Nuns in the crosshairs
Calling himself “a bit feminist,” Pope Francis has pictured what the church would be like without the consecrated women religious: “It would be missing maternity, affection, tenderness, and a mother’s intuition.”
Hereabouts, some nuns who are ministering to needy, neglected communities in remote places feel they are being surveilled, if not persecuted, by government forces. I say forces because they are a fearsome lot, their words alone can translate into making life difficult for these women who have vowed to serve.
Sometime back, I did write a piece (“Catholic women religious in the trenches,” 7/12/2018) describing the difficult but liberating work nuns are doing here and all over the world.
They are in the news again.
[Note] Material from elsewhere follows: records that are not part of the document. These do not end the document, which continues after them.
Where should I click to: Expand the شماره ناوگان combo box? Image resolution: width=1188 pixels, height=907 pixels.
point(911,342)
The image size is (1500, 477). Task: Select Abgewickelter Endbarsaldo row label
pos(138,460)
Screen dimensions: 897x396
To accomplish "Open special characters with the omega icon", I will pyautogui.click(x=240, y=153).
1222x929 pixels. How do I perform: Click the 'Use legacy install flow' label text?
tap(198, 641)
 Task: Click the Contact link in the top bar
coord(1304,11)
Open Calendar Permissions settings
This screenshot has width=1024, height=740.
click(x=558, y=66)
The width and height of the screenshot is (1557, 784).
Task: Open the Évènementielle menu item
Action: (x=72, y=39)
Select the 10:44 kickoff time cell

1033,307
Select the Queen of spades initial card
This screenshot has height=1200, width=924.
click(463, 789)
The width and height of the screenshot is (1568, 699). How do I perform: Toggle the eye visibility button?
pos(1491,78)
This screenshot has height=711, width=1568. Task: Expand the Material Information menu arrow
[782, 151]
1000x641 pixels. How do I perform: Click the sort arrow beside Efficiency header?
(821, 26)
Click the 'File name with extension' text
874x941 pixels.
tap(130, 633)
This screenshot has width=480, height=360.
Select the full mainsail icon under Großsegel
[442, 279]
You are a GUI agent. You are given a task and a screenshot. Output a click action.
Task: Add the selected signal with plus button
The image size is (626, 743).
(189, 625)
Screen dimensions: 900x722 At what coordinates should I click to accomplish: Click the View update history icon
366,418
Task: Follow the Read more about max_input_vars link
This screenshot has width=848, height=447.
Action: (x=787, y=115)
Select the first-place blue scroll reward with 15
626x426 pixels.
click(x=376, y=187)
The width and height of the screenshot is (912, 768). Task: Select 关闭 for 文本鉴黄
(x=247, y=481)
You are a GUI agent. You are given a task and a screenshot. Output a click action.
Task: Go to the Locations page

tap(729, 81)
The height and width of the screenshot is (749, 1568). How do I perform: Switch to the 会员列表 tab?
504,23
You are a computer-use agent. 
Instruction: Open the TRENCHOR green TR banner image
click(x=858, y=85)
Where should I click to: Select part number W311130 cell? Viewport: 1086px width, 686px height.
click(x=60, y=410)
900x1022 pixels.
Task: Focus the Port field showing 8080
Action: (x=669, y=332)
Inquirer news headline on Aug. 16, 2022: “Four nuns, 12 others charged with channeling funds to Reds.” The report said: “The Department of Justice (DOJ) has found probable cause to indict 16 individuals, including four nuns, for allegedly channeling funds to the Communist Party of the Philippines (CPP) and its armed wing, the New People’s Army (NPA), which were tagged as terrorist organizations by the government and other countries.”
The bank accounts of the Rural Missionaries of the Philippines-Northern Mindanao Region (RMP-NMR), to which the accused belong, have been frozen since 2019 for allegedly violating Section 8 of Republic Act No. 10168 or the Terrorism Financing Prevention and Suppression Act of 2012. I had interviewed the former RMP head Good Shepherd Sister Elenita Belardo who said that RMP’s funding came from the European Union, so how could it have been used for something illegal?
Yesterday, Belardo told me that sometime back, RMP head Sister Emma Cupin (one of the recently accused) went to the EU office in Makati City to submit all documents and books, with the EU office hiring auditors to examine them. “Nothing irregular was found,” Belardo said.
Of the 16 charged, four are nuns: Sisters Emma Teresita Cupin, Susan Dejolde, Augustina Juntilla, and Maryjane Caspillo, who are working with RMP.
RMP is not a religious congregation but is one of the mission partners of the Conference of Major Superiors in the Philippines (CMSP), a voice in the wilderness during the dark years of the Marcos dictatorship. RMP was founded 53 years ago.
Yesterday, RMP released a strong statement denying the allegations and questioning the credibility of the DOJ witnesses and their accusers’ motives. RMP’s opening salvo: “Why is the government—especially from Duterte to Marcos II—hell-bent in using all resources at its disposal to shut down the Rural Missionaries of the Philippines for good? … The DOJ’s charges are based on the testimonies of two so-called surrenderees. Based on information obtained by RMP, one of the two has been presented as a former NPA member after authorities arrested her mother. In exchange for her mother’s release, she executed a spurious statement accusing RMP members of channeling funds to the CPP-NPA…”
The July 14, 2022 CMSP convention statement already pointed out the plight of its workers on the ground: “Some among our ranks were red-tagged; irresponsible labels and name-calling will not cow us. To serve the people of God is never wrong…” I was told that a CMSP statement on the RMP case is forthcoming.
The DOJ accusation is serious. Channeling funds to a terrorist group violates the terrorism financing prevention law, which is being invoked against the 16 who are now facing 55 cases filed against them at the Iligan City Regional Trial Court. The 16 have yet to file their counter-affidavits. A perjury case against former RMP head Belardo filed way back in 2019 has not been dropped.
At a big 2015 papal audience, where participants of the World Meeting for Young Consecrated Men and Women were present, the Pope wondered aloud about the women religious’ “desire to always go to the front lines.” His answer: “Because you are mothers, you have the maternal instinct of the church, which makes you be near” those who are in need.
“You truly have this function in the church, to be the icon of the church, the icon of Mary, icon of the church’s tenderness, the church’s love, the motherhood of the church, and the motherhood of Our Lady. Do not forget it. Always on the fron tlines…”
On the frontlines but also in the crosshairs of those who do not appreciate what these daring women do, who think of these women as subversives, as an affront, and a threat to the powers that be.